The tablet was in the collection of the Vorderasiatisches Museum, a branch of the Pergamon Museum in Berlin, before the war. The family argued that the museum's failure to reclaim the tablet for 60 years was an unreasonable delay, undercutting its claim. Schlesinger said Flamenbaum had been told by Christie's in 1954 that the small tablet was a fake and kept it at home. It's now in a safety deposit box on Long Island.
Museum attorney Raymond Dowd said the absence of the 3,200-year-old relic was quickly noted by the museum, later reported by scholars and widely known.
"There's no such thing as a right of pillage," Dowd said. "Reparation has nothing to do with this case."
Who gets it is up to New York's Court of Appeals, where the seven judges grilled both lawyers Tuesday.

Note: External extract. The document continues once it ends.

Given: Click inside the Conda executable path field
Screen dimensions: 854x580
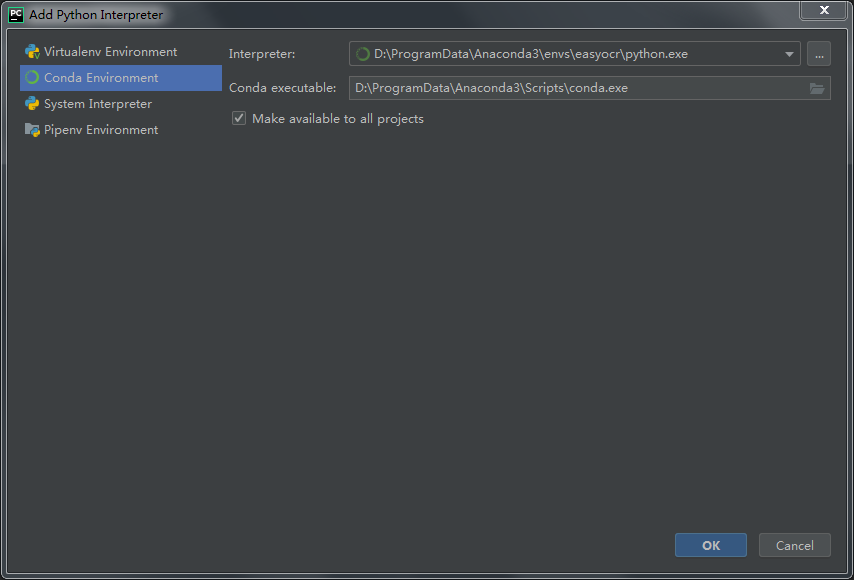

A ruling is expected next month.
"It could fit in the palm of your hand," said Hannah Flamenbaum. "We played with it as children."

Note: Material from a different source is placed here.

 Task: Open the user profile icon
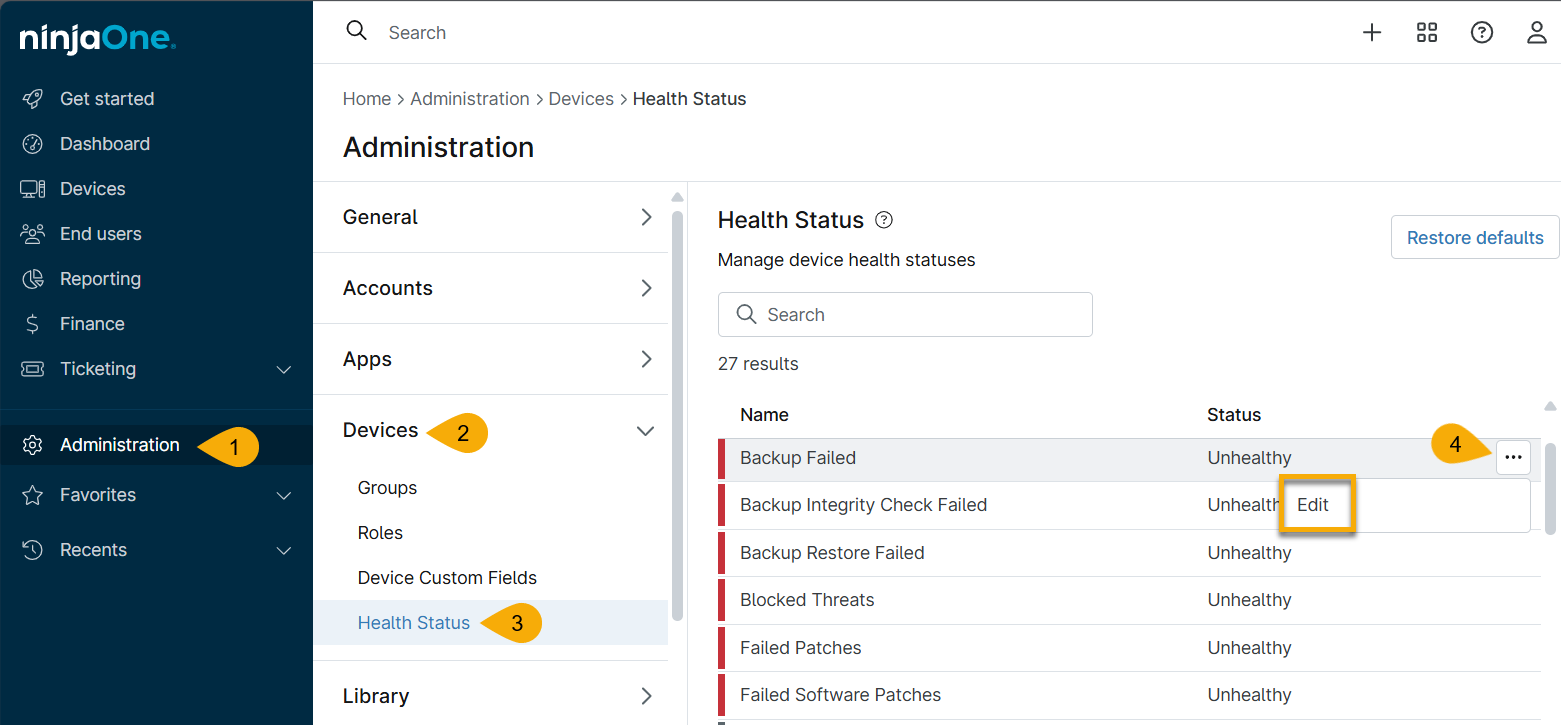point(1536,32)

Her father met her mother, another Holocaust survivor, at a relocation camp after the war. By his accounts he traded cigarettes or a salami for it. The couple came to the U.S., where her father went to work for a Manhattan liquor store and later bought the store, settling in Brooklyn, raising three children and later moving to Long Island, she said.
"He never tried to sell it. ... This was sort of the legacy of his suffering in the camps," she said. "The thought was if we're allowed to retain it, put it on display in one of the museums, whether down here in Battery Park City in Manhattan or even in Israel. Use it as a way to talk about the Holocaust ... and my parents' story."

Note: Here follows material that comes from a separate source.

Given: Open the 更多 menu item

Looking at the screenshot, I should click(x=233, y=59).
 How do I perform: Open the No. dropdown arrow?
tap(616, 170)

According to court documents, the tablet dates to 1243 to 1207 B.C., the reign of King Tukulti-Ninurta I of Assyria. Placed in the foundation of the temple of a fertility goddess, its 21 lines call on those who find the temple to honor the king's name.
The tablet was excavated by German archaeologists from about 1908 to 1914 in what was then the Ottoman Empire, with Germany giving half the found antiquities to Istanbul, Raymond Dowd, the museum's lawyer, said. The modern state of Iraq has declined to claim it, he said.
In 1945, the Berlin museum's premises were overrun, with many items taken by Russia, others by German troops and some pilfered by people who took shelter in the museum, Dowd said. The museum director was not in a position to say who took it, only that it disappeared.
One recent estimate put its value at $10 million, Schlesinger said.
Lower courts in New York were split on the decision, leading to the latest appeal.